LONDON – After months of rumors that began in the aftermath of the June 2016 referendum on Britain’s membership in the European Union, Prime Minister Theresa May announced on Tuesday morning that the United Kingdom will head to the polls on June 8.
The announcement follows May’s repeated claims that she had no interest in calling an early general election and intended, instead, to wait until the previously scheduled date for Britain’s next election, 2020.
Speaking outside 10 Downing Street, May said, “Britain is leaving the European Union and there can be no turning back. And as we look to the future, the government has the right plan for negotiating our new relationship with Europe. The country is coming together, but Westminster is not.”
May also made it clear that the decision was made on the basis that she wished to strengthen her and the government’s hand.
“It was with reluctance that I decided the country needs this election, but it is with strong conviction that I say it is necessary to secure the strong and stable leadership the country needs to see us through Brexit and beyond,” she said.
“Every vote for the Conservatives will make it harder for opposition politicians who want to stop me from getting the job done,” she added.
Responding to the announcement, opposition leader Jeremy Corbyn said in a statement: “I welcome the prime minister’s decision to give the British people the chance to vote for a government that will put the interests of the majority first.
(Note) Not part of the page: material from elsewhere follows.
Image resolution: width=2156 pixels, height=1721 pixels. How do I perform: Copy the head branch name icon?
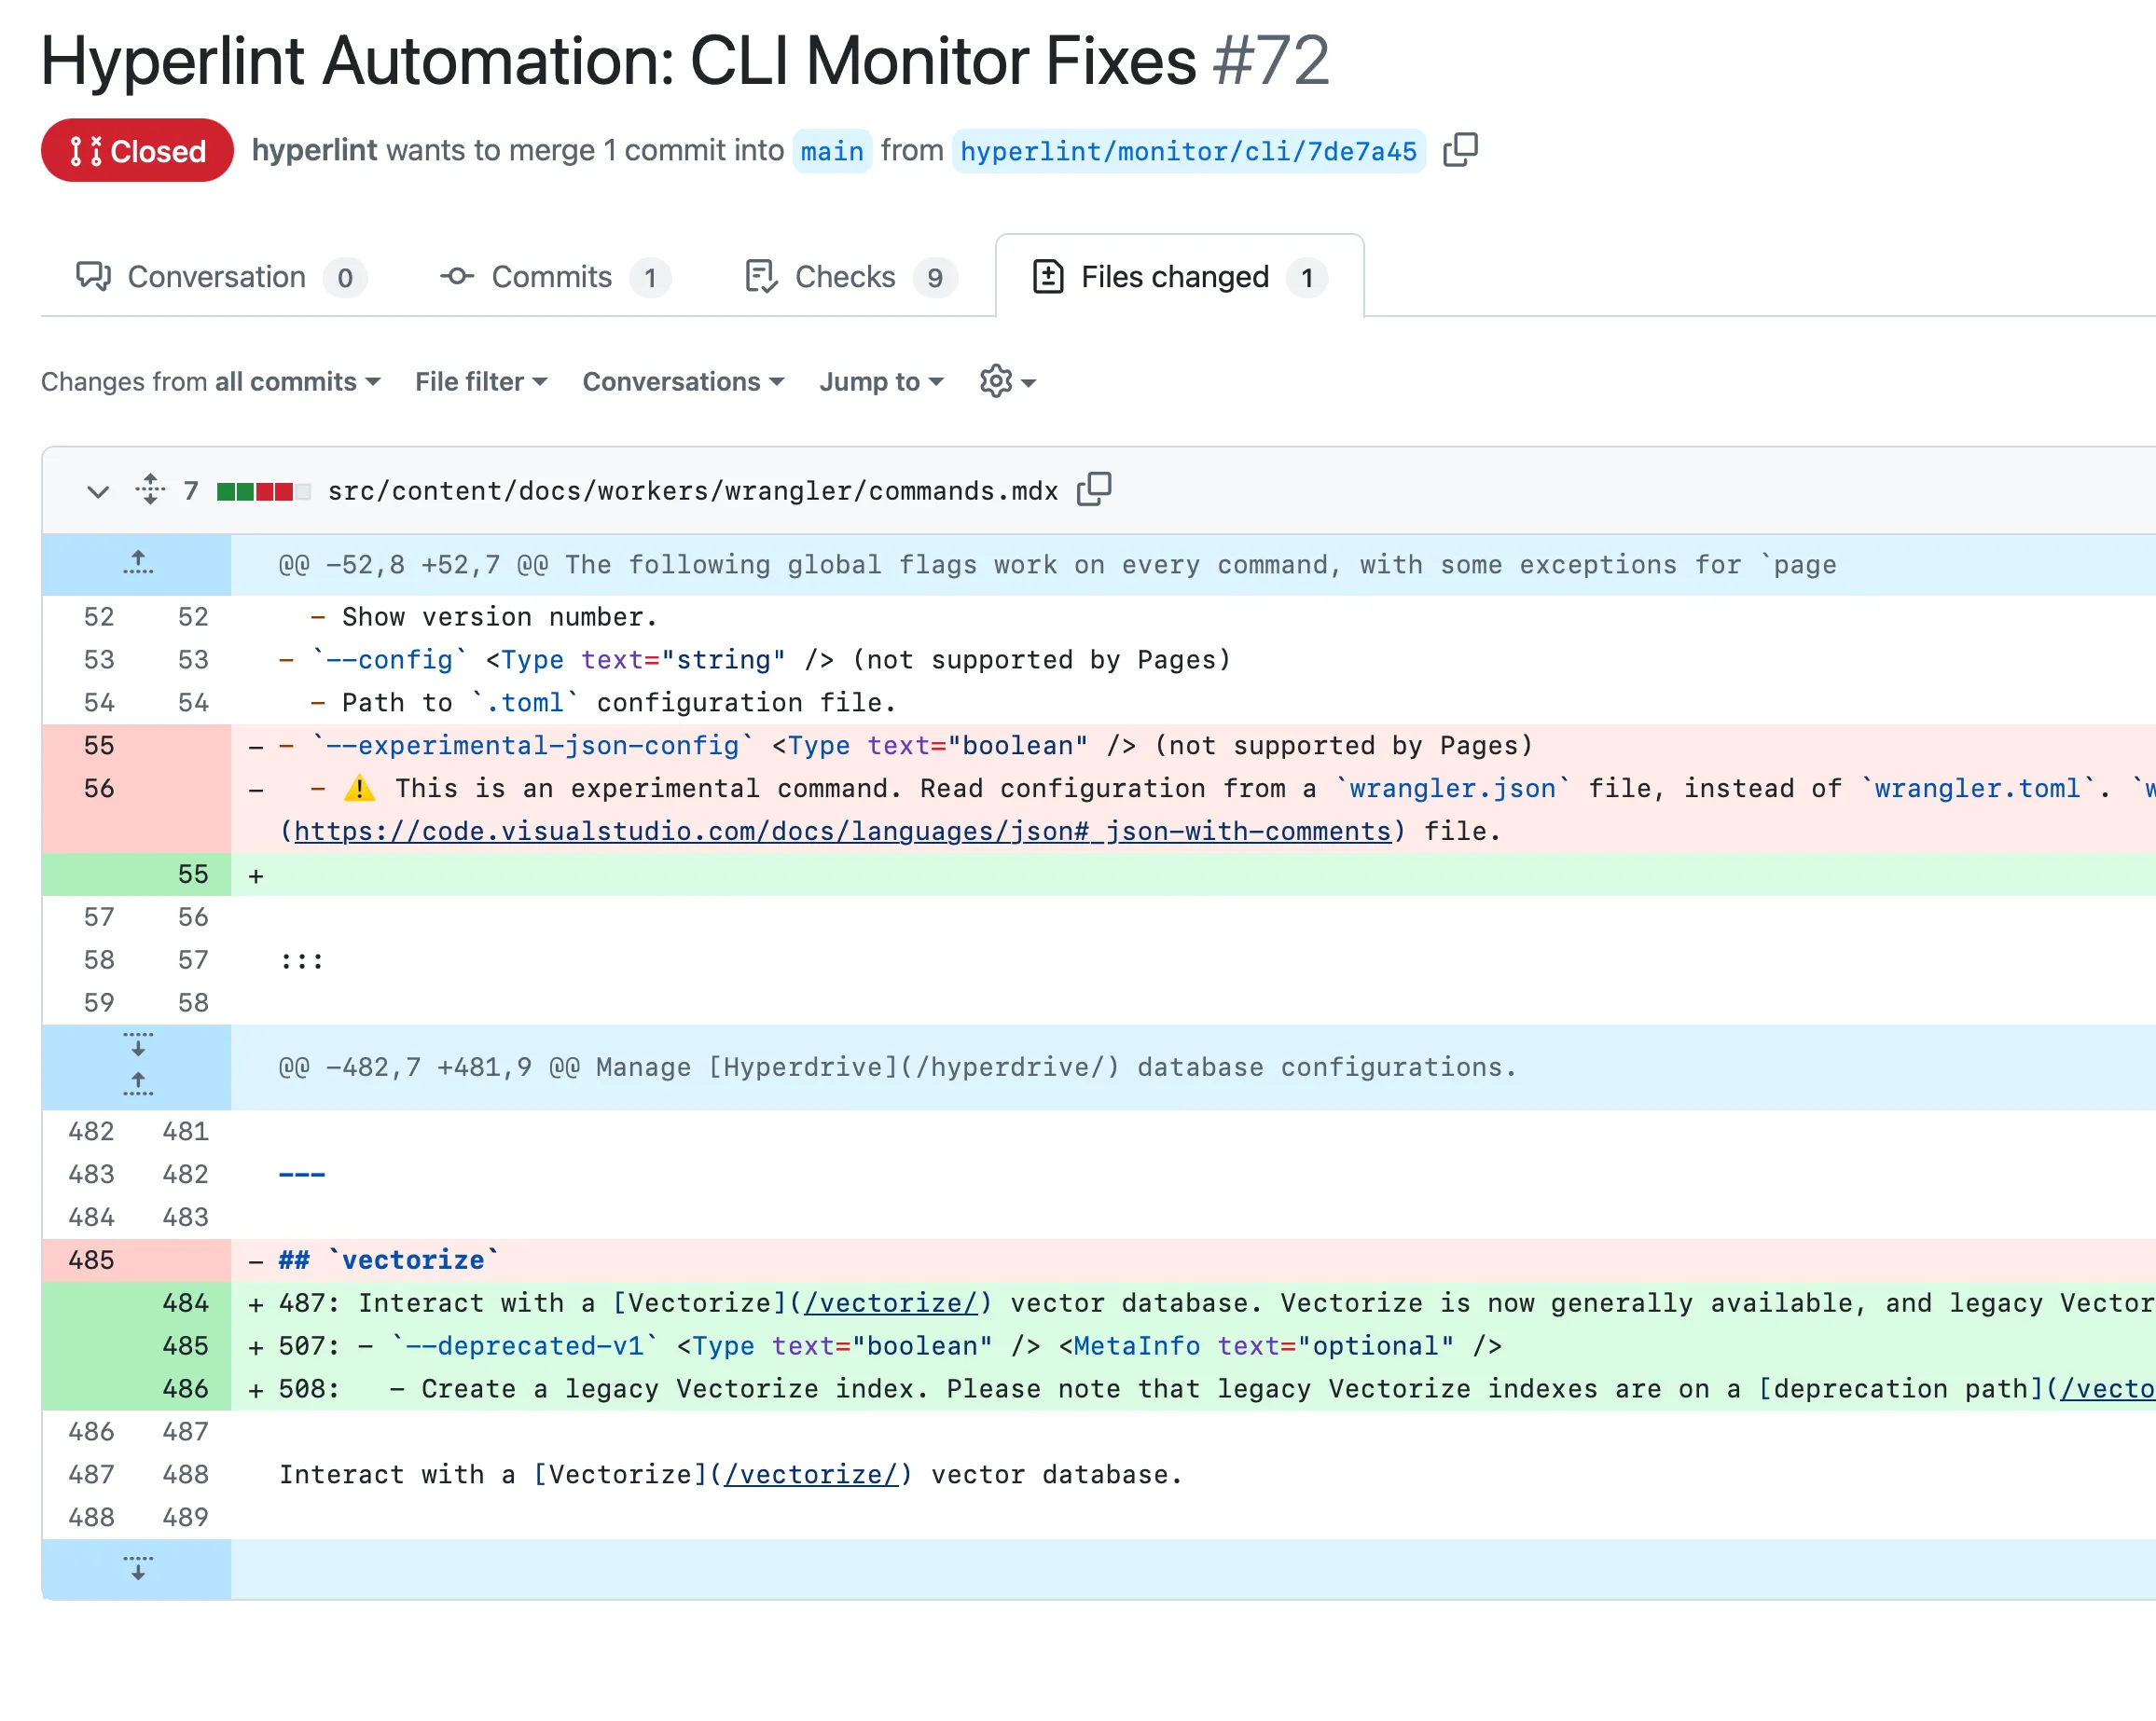(1459, 150)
Labour will be offering the country an effective alternative to a government that has failed to rebuild the economy, delivered falling living standards and damaging cuts to our schools and the NHS [National Health Service].”
The decision, which took the country and Westminster by surprise, came on the back of two polls released over the weekend that put the Conservatives at over 40%, with a 21-point lead over Labour.
The current government, which has a slender working majority of 17, is seen as likely to make significant gains in the election, with Labour polling so low that they could secure as few as 150 seats, their smallest haul since the general election of 1935.
As articulated by May in her announcement of the June poll, it is likely that the central issue of the election will be the question of who is best suited to orchestrate Britain’s exit from the EU. Though both the Conservative and Labour parties voted in favor of triggering Article 50 in May, the Liberal Democrat Party, which was decimated in the 2015 election, is seen as likely to make gains in June due to its pro-EU position.
In response to May’s announcement, Liberal Democrat leader Tim Farron set out his party’s stall, saying, “If you want to avoid a disastrous hard Brexit; if you want to keep Britain in the single market; if you want a Britain that is open, tolerant and united, this is your chance. Only the Liberal Democrats can prevent a Conservative majority.”
May’s decision to call an early election also gives Scotland a chance to reinforce its democratic mandate to hold an independence referendum, Scottish First Minister Nicola Sturgeon suggested on Tuesday.
“In terms of Scotland, this move is a huge political miscalculation by the prime minister,” said Sturgeon, whose Scottish National Party is seeking a referendum on independence from the United Kingdom. “It will once again give people the opportunity to reject the [Conservative government’s] narrow, divisive agenda, as well as reinforcing the democratic mandate which already exists for giving the people of Scotland a choice on their future.”
Sturgeon has called for an independence vote in late 2018 or early 2019, before Brexit takes effect, but May has rebuffed her calls, saying that now is not the time to revisit the independence issue.